Question

A disc of mass $m_1$ is freely rotating with constant angular speed $\omega$. Another disc of mass $m_2$ & same radius is gently kept on the first disc. If the surfaces in contact are rough, the fractional decrease in kinetic energy of the system will be

• A. $\frac{m_1}{m_2}$
• B. $\frac{m_2}{m_1+m_2}$
• C. $\frac{m_2}{m_1}$
• D. $\frac{m_1}{m_1+m_2}$

Answer 1

The correct option is B $\frac{m_2}{m_1+m_2}$

As no external torque, so angular momentum is conserved.

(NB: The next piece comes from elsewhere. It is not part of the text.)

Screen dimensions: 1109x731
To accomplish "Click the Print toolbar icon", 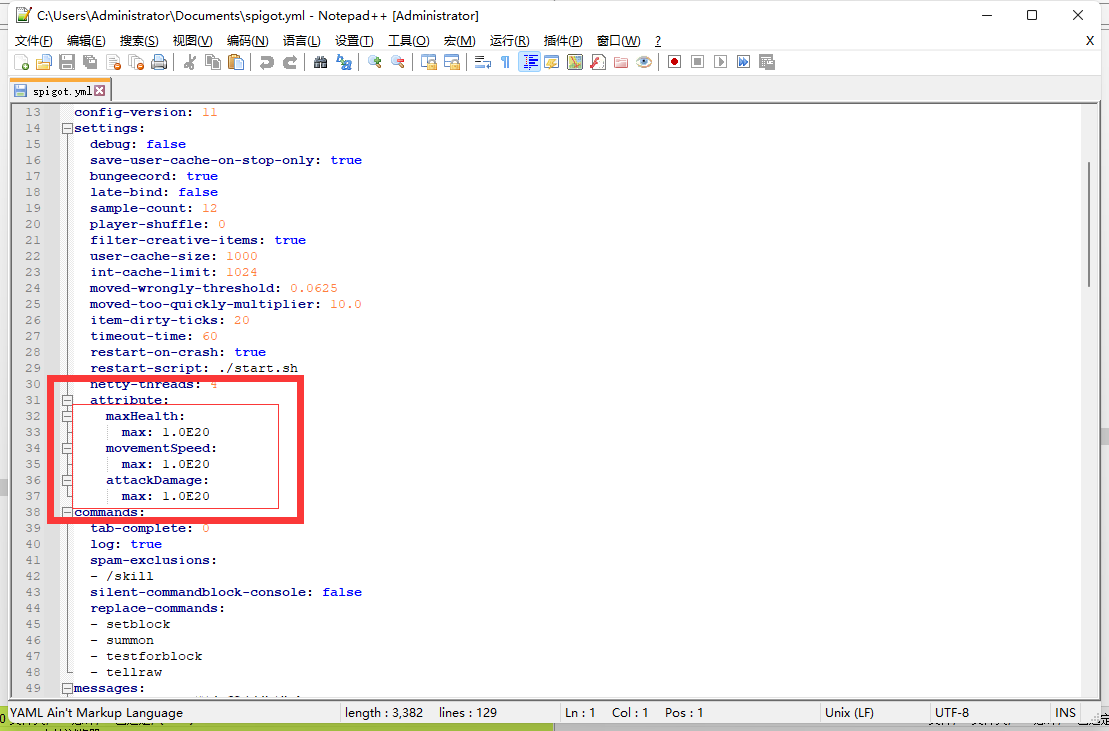I will click(158, 62).
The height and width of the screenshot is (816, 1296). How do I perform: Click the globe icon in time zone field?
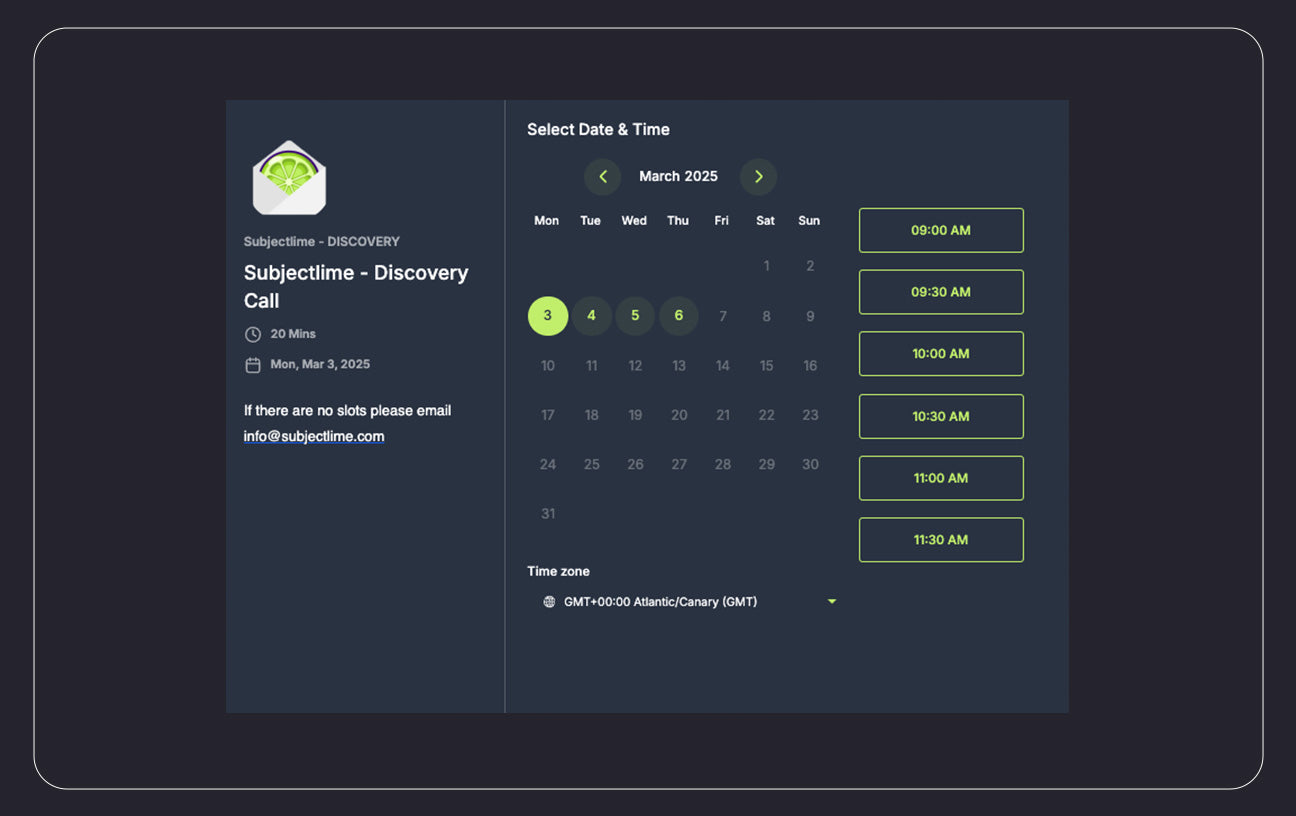pyautogui.click(x=549, y=602)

$m_1\omega =(m_1+m_2){\omega }_f$

${\omega }_f=\left(\frac{m_1}{m_1+m_2}\right){\omega }_0$

$△KE=K_i-K_f$

$=\frac{1}{2}{m}_1{r}_1^2({\omega }_0{)}^2-\frac{1}{2}(m_1+m_2\left)r_1^2\right[\left(\frac{m_1}{m_1+m_2}\right)\omega {]}^2$

$=\frac{1}{2}{r}_1^2[m_1{\omega }^2-\frac{m_1^2{\omega }^2}{m_1+m_2}]$

$=\frac{1}{2}{r}^2\left[\frac{m_1^2{\omega }^2+m_2{\omega }^2-m_1^2{\omega }^2}{m_1+m_2}\right]$

$△KE=\left(\frac{m_2}{m_1+m_2}\right)\times \frac{1}{2}{\omega }^2{r}^2$

Fractional Decrease$=\frac{m_2}{m_1+m_2}$